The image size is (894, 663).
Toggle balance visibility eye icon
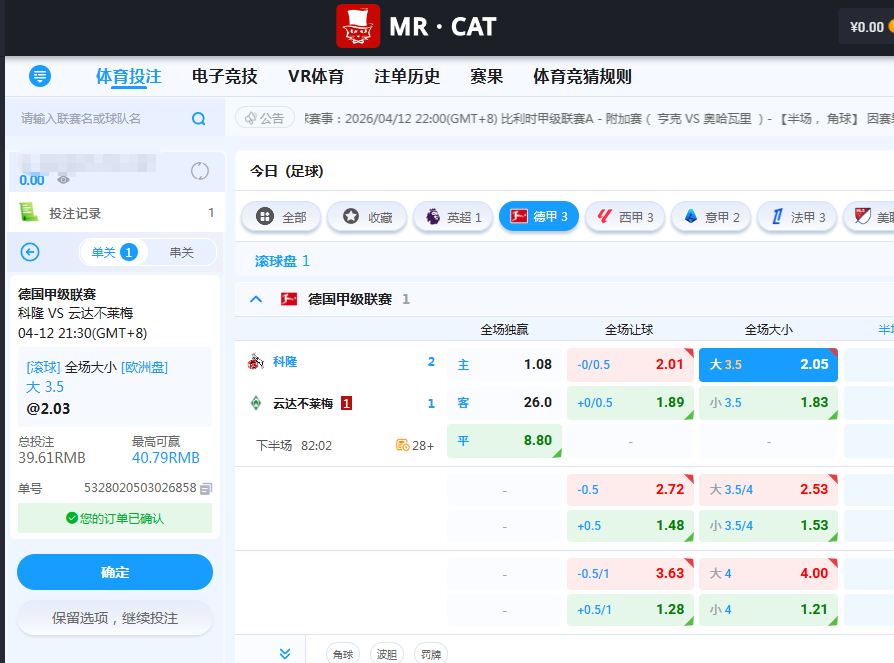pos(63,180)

...

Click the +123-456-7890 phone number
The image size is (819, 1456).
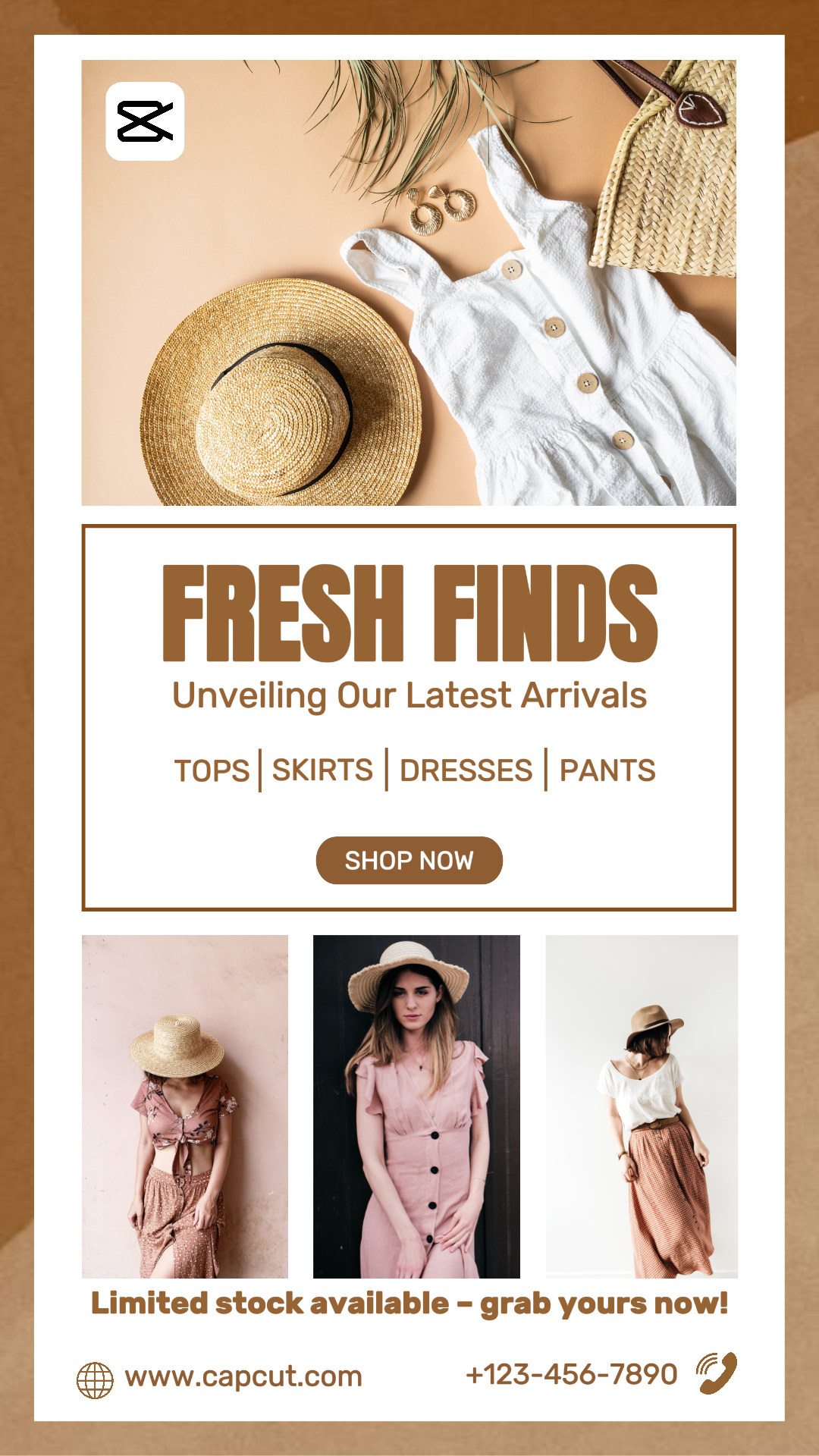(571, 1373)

▶ [PROBLEM STATEMENT]:
Render the entries between the line holding "Click the +123-456-7890 phone number" and the line holding "(571, 1373)", inclusive, as a two-column CSV with the header instruction,location and one row per entry. Put each instruction and its location in a quoted field with line breaks replaced by spaces, and leave out the pictures.

▶ [EXPECTED ANSWER]:
instruction,location
"Click the +123-456-7890 phone number The image size is (819, 1456).","(571, 1373)"